Credit: Marco Bello/Reuters.

Chauffeured around in a sleek black pick-up, the head of Venezuela’s oil industry, Major General Manuel Quevedo, last month toured a joint venture with US major Chevron.

Flanked by other trucks carrying security guards, Quevedo passed a handful of workers waiting by an oil well cluster. They wanted a word with the OPEC nation’s oil minister and president of its state-run oil firm, PDVSA, about the sorry state of the company.

Quevedo and his caravan drove on by.

“He didn’t get out to ask workers about what is going on,” said Jesus Tabata, a union leader who works on a rig in the oil-rich Orinoco Belt. “That way, it’s easier to keep saying everything is fine—and at the same time keeping us on like slaves on miserable wages.”

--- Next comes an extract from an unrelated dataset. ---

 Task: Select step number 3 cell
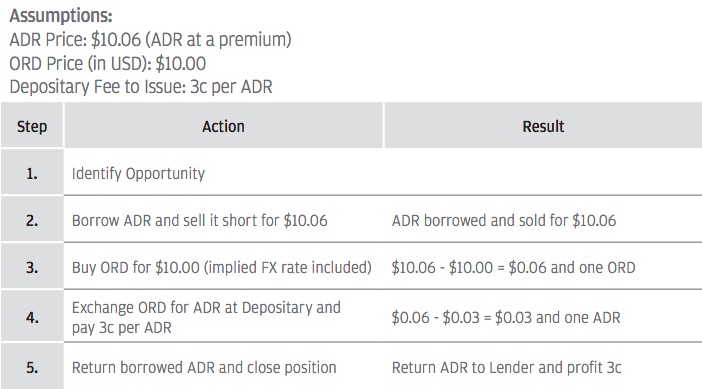coord(32,267)
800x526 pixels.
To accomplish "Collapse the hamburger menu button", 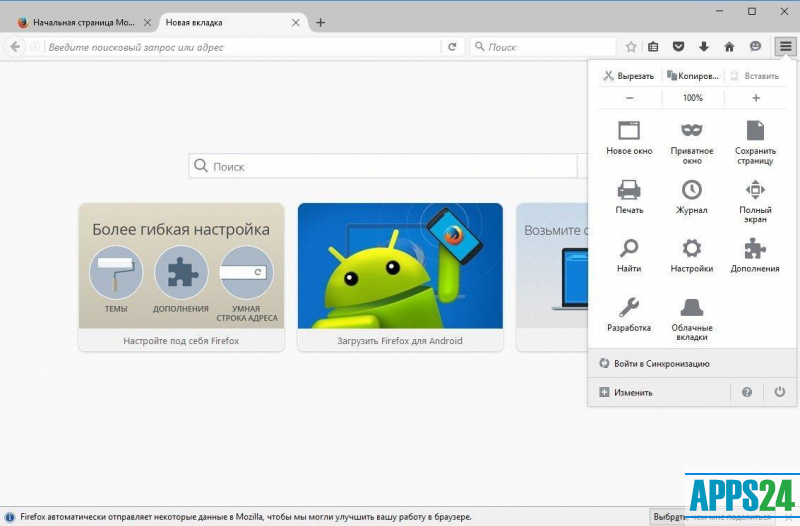I will pyautogui.click(x=785, y=47).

What’s going on is that thousands of oil workers are fleeing the state-run oil firm under the watch of its new military commander, who has quickly alienated the firm’s embattled upper echelon and its rank-and-file, according to union leaders, a half-dozen current PDVSA workers, a dozen former PDVSA workers, and a half-dozen executives at foreign companies operating in Venezuela.

Some PDVSA offices now have lines outside with dozens of workers waiting to quit. In at least one administrative office in Zulia state, human resources staff quit processing out the quitters, hanging a sign, “we do not accept resignations,” an oil worker there told Reuters.

Official workforce statistics have become a closely guarded secret, but a dozen sources told Reuters that many thousands of workers had quit so far this year—an acceleration of an already troubling outflow last year.

About 25,000 workers resigned between the start of January 2017 and the end of January 2018, said union leader and government critic Ivan Freites, citing internal company data. That figure comes out of a workforce last officially reported by PDVSA at 146,000 in 2016.

Resignations appear to have increased sharply this year, said Freites, a prominent union leader at Venezuela’s major refineries in the northern Paraguana peninsula.

“It’s unstoppable,” he said.

Many of those leaving now are engineers, managers, or lawyers—high-level professionals who are almost impossible to replace amid Venezuela’s economic meltdown, the PDVSA workers and foreign executives told Reuters.

PDVSA and the oil ministry did not respond to repeated requests for comment. PDVSA board member and progovernment union representative Wills Rangel acknowledged the flight of talent is a serious problem.

“The massive resignations are worrying,” Rangel said in an interview. “In refinery operations, many have left.”

The pace of departures has quickened with the rapid deterioration of PDVSA’s operations and finances—radiating pain through the OPEC nation’s oil-based economy, now beset with food shortages and hyperinflation.